Customers shy away from big ticket purchases, Wickes says
- The home improvement store was previously owned by Travis Perkins
- Wickes like-for-like sales fell 4.2% in the 16 weeks ended April 20
Wickes reiterated its annual guidance even as sales fell during the first months of 2024 due to weaker demand for high-end items.
The home improvement store, which Travis Perkins previously owned, said like-for-like sales fell 4.2 percent in the 16 weeks ended April 20.
Revenue from the design and installation business fell 18.2 percent, following a comparative performance last year, when the company benefited from a stronger order book.
Home decoration store Wickes reiterated its annual expectations, even as sales fell during the first months of 2024
Wickes noted that the market for high-end purchases “remains challenging” as it has been impacted by interest rate increases and cost of living pressures over the past year.
Still, the group achieved sales growth in its retail arm for the fourth consecutive quarter, which increased by 0.6 percent as higher transaction volumes offset ‘mild deflation’ in sales prices.
The TradePro discount program for professionals added another 57,000 members and saw a 12 percent increase in sales.
In addition, Wickes saw a 13 percent increase in interior paint sales and a 25 percent increase in orders for its lifestyle kitchen ranges.

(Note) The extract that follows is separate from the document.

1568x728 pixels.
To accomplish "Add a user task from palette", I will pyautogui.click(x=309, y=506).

Following the result, the Watford-based company has maintained its full-year guidance. In March, Wickes said it was ‘comfortable’ with the consensus forecast of £43.6 million in adjusted pre-tax profits.
David Wood, CEO, commented: ‘While the external environment remains uncertain, our overall full-year earnings guidance remains unchanged.’

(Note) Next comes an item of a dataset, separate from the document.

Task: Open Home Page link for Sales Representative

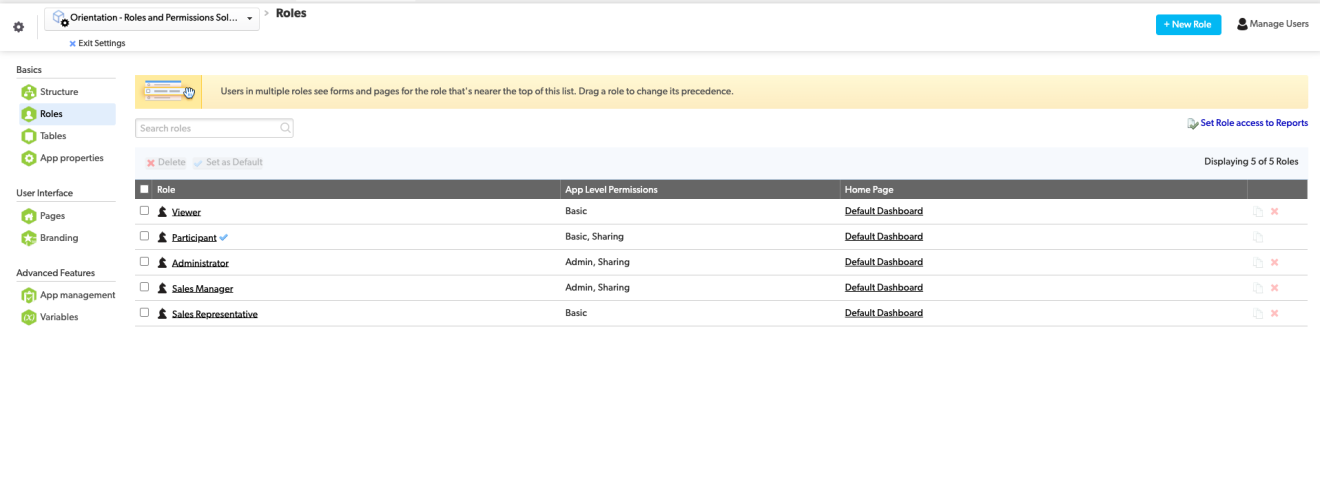Action: click(x=883, y=313)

Like many DIY retailers, Wickes has enjoyed booming trade during much of the Covid-19 pandemic as restrictions forced Brits to spend more time indoors.

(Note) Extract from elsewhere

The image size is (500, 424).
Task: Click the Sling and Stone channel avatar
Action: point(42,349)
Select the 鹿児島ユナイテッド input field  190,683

Demand has also been boosted by cheaper mortgages, a temporary cut in stamp duty, the accumulation of excess savings and a growing desire among Britons to live in larger properties.
Trading has leveled off since the end of the lockdown and the Bank of England began raising rates to tame inflation, escalating mortgage costs.
Last year, Wickes’ like-for-like sales fell 0.3 percent, while profits after counting investments in software-as-a-service fell 31 percent to £52 million.
However, profits exceeded expectations and the company maintained a total dividend payout of 7.9 pence per share.
Wickes Group shares were 1.8 percent lower at 143p on Wednesday afternoon.